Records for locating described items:

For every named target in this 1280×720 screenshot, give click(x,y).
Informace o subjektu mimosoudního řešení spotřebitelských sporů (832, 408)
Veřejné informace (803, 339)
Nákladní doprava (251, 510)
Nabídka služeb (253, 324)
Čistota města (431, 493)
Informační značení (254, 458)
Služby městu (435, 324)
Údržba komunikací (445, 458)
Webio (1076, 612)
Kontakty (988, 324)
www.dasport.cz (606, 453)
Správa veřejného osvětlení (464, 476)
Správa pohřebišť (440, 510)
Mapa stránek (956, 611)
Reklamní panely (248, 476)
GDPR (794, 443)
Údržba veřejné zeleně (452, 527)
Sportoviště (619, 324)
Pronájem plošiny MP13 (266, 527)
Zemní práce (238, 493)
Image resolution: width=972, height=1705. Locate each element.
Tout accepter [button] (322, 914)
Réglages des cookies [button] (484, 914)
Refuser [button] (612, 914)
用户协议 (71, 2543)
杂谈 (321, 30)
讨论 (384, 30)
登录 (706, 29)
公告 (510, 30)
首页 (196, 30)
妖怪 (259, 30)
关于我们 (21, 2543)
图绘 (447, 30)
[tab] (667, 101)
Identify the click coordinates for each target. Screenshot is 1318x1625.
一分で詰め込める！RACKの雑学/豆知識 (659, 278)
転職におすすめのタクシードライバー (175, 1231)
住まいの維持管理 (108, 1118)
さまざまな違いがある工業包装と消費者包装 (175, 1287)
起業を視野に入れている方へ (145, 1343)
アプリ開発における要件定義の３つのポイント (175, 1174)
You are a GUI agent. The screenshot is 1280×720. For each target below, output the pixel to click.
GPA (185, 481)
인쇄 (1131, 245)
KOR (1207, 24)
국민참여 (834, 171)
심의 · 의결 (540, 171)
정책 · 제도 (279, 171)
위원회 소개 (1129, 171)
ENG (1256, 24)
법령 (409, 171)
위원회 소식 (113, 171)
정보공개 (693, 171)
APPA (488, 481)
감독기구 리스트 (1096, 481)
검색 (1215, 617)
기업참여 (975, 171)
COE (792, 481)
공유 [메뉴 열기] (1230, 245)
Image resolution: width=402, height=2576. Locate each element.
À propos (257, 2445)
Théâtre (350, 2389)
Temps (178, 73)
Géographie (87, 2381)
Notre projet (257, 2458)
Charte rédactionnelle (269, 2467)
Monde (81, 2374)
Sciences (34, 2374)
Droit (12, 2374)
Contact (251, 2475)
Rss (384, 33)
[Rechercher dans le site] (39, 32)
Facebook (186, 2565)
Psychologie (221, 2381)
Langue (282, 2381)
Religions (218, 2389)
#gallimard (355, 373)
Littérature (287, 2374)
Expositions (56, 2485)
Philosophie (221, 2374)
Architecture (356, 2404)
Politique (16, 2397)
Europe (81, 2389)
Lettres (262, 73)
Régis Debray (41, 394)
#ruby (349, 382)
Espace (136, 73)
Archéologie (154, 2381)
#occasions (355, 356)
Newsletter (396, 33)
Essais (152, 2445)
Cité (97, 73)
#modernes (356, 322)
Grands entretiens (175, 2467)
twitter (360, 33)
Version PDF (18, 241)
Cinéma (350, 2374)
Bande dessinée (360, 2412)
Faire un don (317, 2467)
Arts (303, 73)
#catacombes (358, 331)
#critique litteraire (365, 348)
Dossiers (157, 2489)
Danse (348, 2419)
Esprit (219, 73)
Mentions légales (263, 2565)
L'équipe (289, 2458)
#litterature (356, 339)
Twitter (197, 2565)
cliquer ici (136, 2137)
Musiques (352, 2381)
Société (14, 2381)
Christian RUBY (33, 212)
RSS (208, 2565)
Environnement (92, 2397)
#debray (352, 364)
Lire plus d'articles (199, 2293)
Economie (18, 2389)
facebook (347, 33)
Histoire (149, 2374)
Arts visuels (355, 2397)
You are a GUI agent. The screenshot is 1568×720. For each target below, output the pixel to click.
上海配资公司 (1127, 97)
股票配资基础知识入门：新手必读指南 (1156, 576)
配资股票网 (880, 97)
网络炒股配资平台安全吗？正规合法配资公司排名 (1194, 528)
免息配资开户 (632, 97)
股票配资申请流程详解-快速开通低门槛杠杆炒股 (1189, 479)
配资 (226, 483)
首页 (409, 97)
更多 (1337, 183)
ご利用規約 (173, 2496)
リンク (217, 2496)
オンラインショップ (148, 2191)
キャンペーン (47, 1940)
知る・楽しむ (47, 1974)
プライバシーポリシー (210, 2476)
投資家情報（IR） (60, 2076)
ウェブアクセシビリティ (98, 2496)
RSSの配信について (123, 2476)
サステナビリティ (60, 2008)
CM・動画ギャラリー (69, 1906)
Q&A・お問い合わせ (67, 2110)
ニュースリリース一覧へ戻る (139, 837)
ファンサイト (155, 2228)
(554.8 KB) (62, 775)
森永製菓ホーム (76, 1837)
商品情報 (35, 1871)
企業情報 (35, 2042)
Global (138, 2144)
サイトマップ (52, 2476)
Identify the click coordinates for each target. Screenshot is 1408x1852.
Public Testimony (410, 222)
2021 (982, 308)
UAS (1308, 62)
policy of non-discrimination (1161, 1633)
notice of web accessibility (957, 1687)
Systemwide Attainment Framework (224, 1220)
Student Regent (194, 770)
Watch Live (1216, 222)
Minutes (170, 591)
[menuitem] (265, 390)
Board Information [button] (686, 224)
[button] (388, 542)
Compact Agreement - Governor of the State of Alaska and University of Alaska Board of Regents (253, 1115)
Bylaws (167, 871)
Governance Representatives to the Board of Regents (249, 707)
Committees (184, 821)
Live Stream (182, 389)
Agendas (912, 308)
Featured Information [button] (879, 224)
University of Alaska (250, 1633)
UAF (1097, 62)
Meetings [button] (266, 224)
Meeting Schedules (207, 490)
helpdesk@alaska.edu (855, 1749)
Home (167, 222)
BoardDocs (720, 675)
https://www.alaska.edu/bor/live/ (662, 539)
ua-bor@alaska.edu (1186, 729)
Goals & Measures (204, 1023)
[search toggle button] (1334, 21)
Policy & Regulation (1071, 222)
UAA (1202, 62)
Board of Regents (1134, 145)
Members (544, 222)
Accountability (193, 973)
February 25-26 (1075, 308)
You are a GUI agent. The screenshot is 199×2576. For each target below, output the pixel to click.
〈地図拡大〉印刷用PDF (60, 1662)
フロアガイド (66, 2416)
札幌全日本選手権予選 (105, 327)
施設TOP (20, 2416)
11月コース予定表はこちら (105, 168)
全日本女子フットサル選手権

EXERCISE GOAL: Pull out every line of the rows above that contains the string "element", treating uppercase and lowercase as different.

CORRECT RESULT:
Image resolution: width=972, height=1705. Locate each element.
Image resolution: width=402, height=2576. Locate each element.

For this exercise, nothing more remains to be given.